Même si un tel rapprochement pouvait se comprendre à la lumière de la situation en Afghanistan [l’Otan cherchait alors des voies d’accès vers ce pays, ndlr], le propos de M. Obama fut démenti de la plus cinglante des manières avec l’annexion de la Crimée par la Russie, en 2014. Annexion qui changea la donne en Europe… et qui aboutira à l’invasion de l’Ukraine huit ans plus tard.
En 2016, la modernisation des dépôts nucléaires implantés en Europe et en Turquie fut lancée dans le cadre d’un investissement de 384 millions de dollars. Évidemment, ceux de la base de Lakenheath n’étaient pas concernés… Du moins jusqu’en 2022.
En effet, en avril de cette année-là, sur la foi de documents budgétaires, la Federation of American Scientists [FAS] constata que les dépôts de Lakenheath faisaient désormais partie de ce programme de mise à niveau. Et cela alors que la base britannique venait d’accueillir les premiers F-35A de l’US Air Force.
Cet ajout « signale un changement dans le statut nucléaire de la base de Lakenheath », avait ainsi souligné la FAS. Pourtant, quelques semaines plus tôt, Jens Stoltenberg, alors secrétaire général de l’Alliance, avait assuré que les Alliés n’avaient « pas l’intention de stocker des armes nucléaires dans d’autres pays qui en disposent déjà dans le cadre du partage nucléaire » [à savoir : Allemagne, Pays-Bas, Belgique, Italie et Turquie].
Un an plus tard, après avoir épluché les documents budgétaires, la FAS nota l’existence d’un projet visant à accroître les capacités d’hébergement de la base de Lakenheath dans la perspective d’un « afflux d’aviateurs pour une pour une potentielle mission de sûreté » [« Surety Mission »]. Or, avait-elle expliqué, cette expression est utilisée par le Pentagone et le département américain de l’Énergie pour « désigner la capacité à maintenir les armes nucléaires en toute sécurité et sous contrôle ».
Reste que, l’administration américaine se gardant de faire le moindre commentaire, plusieurs hypothèses pouvaient être avancées, la première étant que la base de Lakenheath, avec ses 33 « systèmes de stockage et de sécurité » de type WS3, allait reprendre sa mission nucléaire. Un autre était que Washington anticipait un changement de posture, en fonction des décisions que Moscou était susceptible de prendre, comme celle relative au déploiement d’armes nucléaires en Biélorussie [qui s’est concrétisée depuis]. Un autre était que le Pentagone cherchait à disposer d’une plus grande flexibilité opérationnelle.

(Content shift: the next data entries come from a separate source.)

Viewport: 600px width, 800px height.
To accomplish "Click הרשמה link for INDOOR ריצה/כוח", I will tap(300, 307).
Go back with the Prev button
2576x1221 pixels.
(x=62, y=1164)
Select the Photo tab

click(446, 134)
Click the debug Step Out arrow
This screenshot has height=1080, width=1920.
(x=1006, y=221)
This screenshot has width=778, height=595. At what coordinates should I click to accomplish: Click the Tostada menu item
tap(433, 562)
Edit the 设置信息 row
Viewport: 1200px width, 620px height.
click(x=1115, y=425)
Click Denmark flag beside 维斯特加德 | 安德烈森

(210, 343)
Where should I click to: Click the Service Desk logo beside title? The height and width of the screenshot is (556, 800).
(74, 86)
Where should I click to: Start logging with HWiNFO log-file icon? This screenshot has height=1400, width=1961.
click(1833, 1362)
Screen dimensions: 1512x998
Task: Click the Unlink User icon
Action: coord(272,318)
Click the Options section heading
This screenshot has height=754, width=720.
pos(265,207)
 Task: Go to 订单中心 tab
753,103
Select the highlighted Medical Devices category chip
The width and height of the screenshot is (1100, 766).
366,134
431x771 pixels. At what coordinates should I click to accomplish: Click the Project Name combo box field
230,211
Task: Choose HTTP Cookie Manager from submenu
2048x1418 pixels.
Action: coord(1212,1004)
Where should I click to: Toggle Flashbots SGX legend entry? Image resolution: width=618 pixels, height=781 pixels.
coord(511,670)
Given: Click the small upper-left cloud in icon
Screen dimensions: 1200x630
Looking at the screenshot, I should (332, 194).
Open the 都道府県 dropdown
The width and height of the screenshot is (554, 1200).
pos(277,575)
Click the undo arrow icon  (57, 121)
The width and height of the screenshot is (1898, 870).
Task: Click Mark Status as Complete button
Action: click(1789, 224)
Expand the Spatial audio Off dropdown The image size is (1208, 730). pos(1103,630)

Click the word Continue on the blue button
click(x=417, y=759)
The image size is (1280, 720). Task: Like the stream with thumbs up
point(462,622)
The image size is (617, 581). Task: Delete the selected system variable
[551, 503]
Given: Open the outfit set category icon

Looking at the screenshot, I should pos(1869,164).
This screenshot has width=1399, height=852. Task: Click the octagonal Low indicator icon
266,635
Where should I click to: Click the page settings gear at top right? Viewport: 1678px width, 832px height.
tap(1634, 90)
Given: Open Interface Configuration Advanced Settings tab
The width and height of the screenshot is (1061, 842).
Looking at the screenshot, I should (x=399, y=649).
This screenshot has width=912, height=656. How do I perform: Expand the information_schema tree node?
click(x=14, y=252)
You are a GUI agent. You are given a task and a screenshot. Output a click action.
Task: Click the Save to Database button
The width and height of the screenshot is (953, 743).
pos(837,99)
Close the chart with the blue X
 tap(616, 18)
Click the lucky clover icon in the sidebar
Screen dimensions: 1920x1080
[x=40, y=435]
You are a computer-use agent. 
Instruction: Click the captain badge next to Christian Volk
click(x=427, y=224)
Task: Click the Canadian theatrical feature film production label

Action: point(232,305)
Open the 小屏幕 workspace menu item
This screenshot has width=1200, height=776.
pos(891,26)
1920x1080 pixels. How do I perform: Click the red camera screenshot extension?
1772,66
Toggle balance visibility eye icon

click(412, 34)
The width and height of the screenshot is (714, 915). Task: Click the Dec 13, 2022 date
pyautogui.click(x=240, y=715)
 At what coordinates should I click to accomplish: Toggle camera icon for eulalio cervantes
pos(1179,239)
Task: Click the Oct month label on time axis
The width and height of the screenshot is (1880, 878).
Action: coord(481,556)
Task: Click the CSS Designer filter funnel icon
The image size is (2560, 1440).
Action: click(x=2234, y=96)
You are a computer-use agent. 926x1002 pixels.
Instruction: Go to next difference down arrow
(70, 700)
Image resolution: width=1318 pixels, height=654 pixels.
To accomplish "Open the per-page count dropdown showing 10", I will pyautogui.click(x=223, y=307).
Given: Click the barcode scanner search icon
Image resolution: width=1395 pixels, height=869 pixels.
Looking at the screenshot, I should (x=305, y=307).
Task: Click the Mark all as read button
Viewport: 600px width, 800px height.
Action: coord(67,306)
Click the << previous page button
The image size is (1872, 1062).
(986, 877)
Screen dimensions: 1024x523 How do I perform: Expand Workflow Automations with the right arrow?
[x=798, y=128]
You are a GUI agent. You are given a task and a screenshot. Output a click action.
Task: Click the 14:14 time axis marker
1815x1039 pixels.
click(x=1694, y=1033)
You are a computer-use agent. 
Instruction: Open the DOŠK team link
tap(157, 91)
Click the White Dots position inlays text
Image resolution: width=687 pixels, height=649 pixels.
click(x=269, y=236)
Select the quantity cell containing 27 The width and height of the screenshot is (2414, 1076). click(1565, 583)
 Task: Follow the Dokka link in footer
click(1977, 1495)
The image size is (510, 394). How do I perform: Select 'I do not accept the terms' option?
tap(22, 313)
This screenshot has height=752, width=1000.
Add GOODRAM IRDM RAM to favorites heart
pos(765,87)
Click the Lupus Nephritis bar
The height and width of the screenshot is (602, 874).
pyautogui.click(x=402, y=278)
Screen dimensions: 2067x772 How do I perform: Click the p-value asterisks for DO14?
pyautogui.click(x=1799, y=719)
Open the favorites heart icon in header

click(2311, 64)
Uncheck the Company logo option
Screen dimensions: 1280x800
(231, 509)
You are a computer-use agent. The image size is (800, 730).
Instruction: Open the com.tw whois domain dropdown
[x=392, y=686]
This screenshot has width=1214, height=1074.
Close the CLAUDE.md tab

Quoi qu’il en soit, de récents développements viennent d’apporter la réponse à ces interrogations.
Ainsi, le 15 juillet, un avion de transport C-17A Globemaster III, appartenant à la seule unité de l’US Air Force habilitée à acheminer des armes nucléaires [la 62nd Airlift Wing] s’est posé sur la base aérienne de Kirtland [Nouveau-Mexique], où il a été vu dans la zone occupée par l’Air Force Nuclear Weapons Center [AFNWC]. Puis, deux jours plus tard, après avoir effectué un ravitaillement en vol « inhabituel » au large de la côte Est des États-Unis, il a mis le cap vers vers la base de Lakenheath, où une restriction de survol avait été imposée par un NOTAM [Notice for Airmen] pour les 17 et 18 juillet.
« Le déroulement de ce vol – y compris l’indicatif d’appel [REACH 4574, ndlr] et l’utilisation d’avions ravitailleurs – correspond à ceux précédemment suspectés d’être des missions PNAF [Prime Nuclear Airlift Force]. Ces vols ont été observés vers des bases en Europe où la présence de B61 est déjà connue », a ainsi relevé le site The Aviationist.
Depuis, un autre indice est apparu, avec un médaillon du 493rd Fighter Generation Squadron [FGS], que Tony Osborne, le rédacteur en chef pour la défense européenne chez Aviation Week, a pu photographier lors du dernier Royal International Air Tattoo.
Sur son côté pile, on y voit la « Faucheuse », associée à une B-61 et à la devise « Prépare-toi à rencontrer ton créateur ». Son côté face représente une explosion nucléaire. On ne saurait être plus explicite quand on sait que le 493rd FGS est basé, avec ses F-35A, à Lakenheath.